Gallery Night opens art to public

A combination of culture and commerce along a four-mile stretch of open-door galleries and restaurants, Coral Gables Gallery Night – the pioneer of gallery walks in South Florida – is a prosperous event for the area, allowing people to unite in a synergy of food, drinks and art.

The event takes place on the first Friday each month between March and December and provides a shuttle service to participating venues. Gallery owner Dora Valdes-Fauli says she thinks the night is a great turnout and promotes “street life in Coral Gables, which usually doesn’t happen.”

Moreover, the event is especially significant because it lures people into the area.

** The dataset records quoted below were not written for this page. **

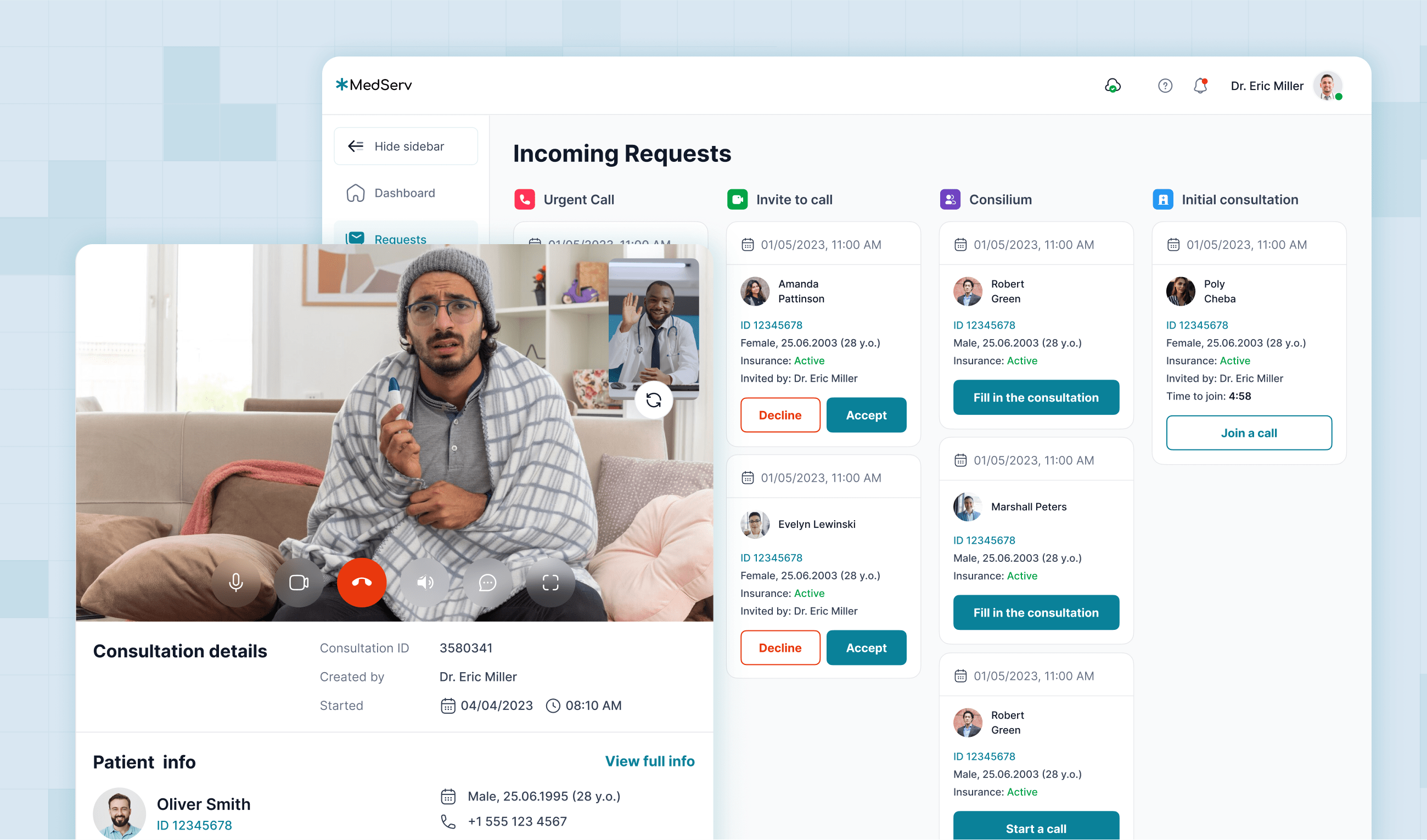This screenshot has height=840, width=1427.
Task: Open Dr. Eric Miller profile avatar
Action: (1328, 86)
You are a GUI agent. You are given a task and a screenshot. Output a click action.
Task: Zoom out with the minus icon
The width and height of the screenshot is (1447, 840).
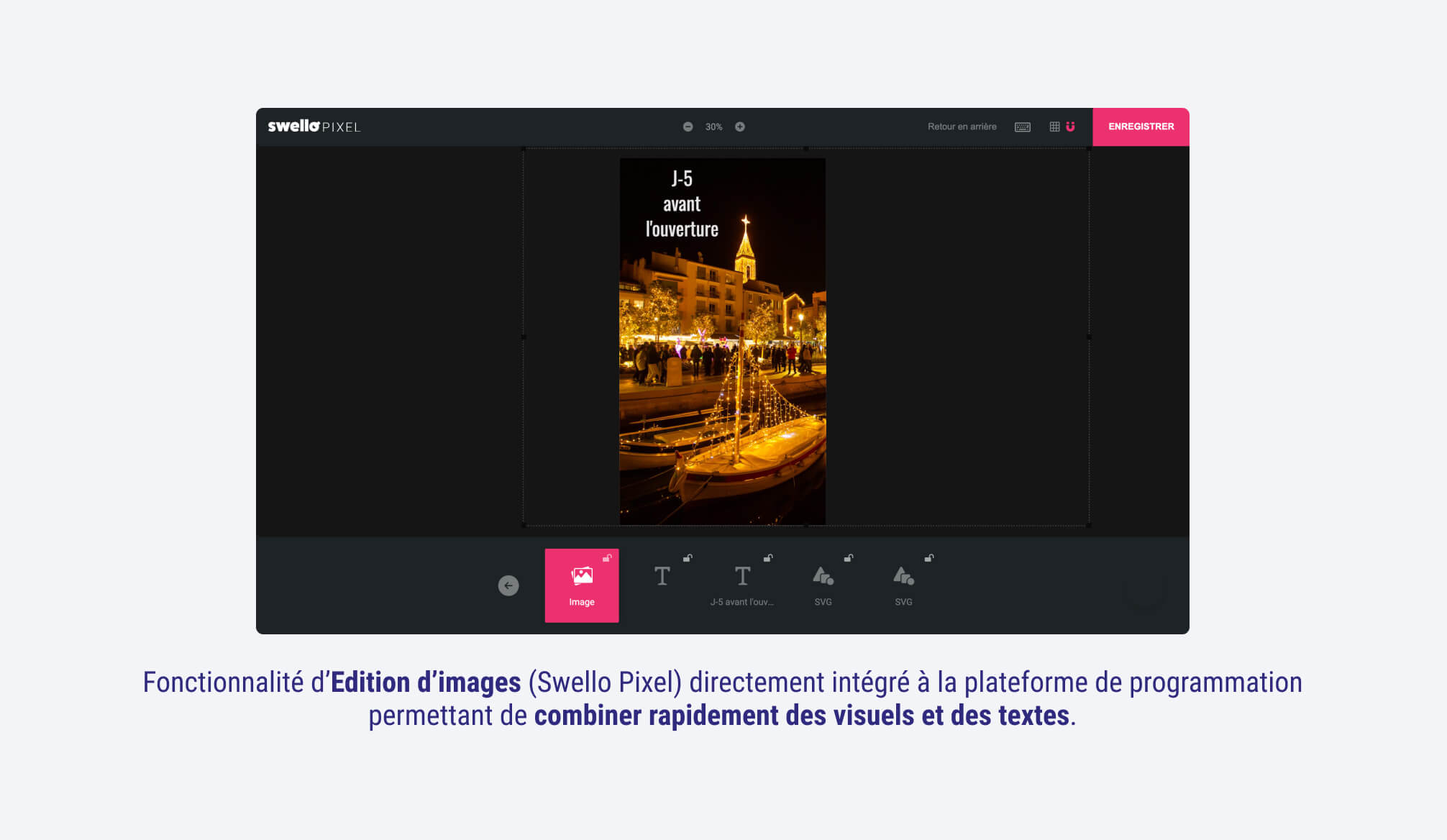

“People go look at the art, and when they’re done, they may want to get a bite to eat, so they might venture into the neighborhood restaurants and help the city’s economy,” said Adriana Cordovi, a Miami Herald reporter.

Opening in the Gables for the first time in January 1991, Gallery Night has become a trendy event that has spread to several other parts of South Florida, such as in Little Havana, Lincoln Road and, most recently, in Wynwood and North Miami (NoMi). Inviting visitors to go door to door on the same evening to different galleries effectively exposes an area while showing art to more people. The event proved to be successful since attendance to the galleries increased and, consequently, more restaurants and galleries opened and joined the night.

Though some cynics argue that such well publicized gallery walks may appeal to the masses instead of engaging the individual appreciation of serious art connoisseurs, the event is nonetheless an occasion that can bring greater awareness to a certain community and satisfy a growing hunger to see art.

Virginia Miller, owner and director of ArtSpace/VM Galleries and director of the Coral Gables Gallery Association, was the first to initiate such an event. In the late 70s, when she was the chair of the Cultural Affairs Committee for the Coral Gables Chamber of Commerce, she organized a similar event with the galleries in existence at the time. However, from 1985 to 1990, ArtSpace was the only fine art gallery in Coral Gables.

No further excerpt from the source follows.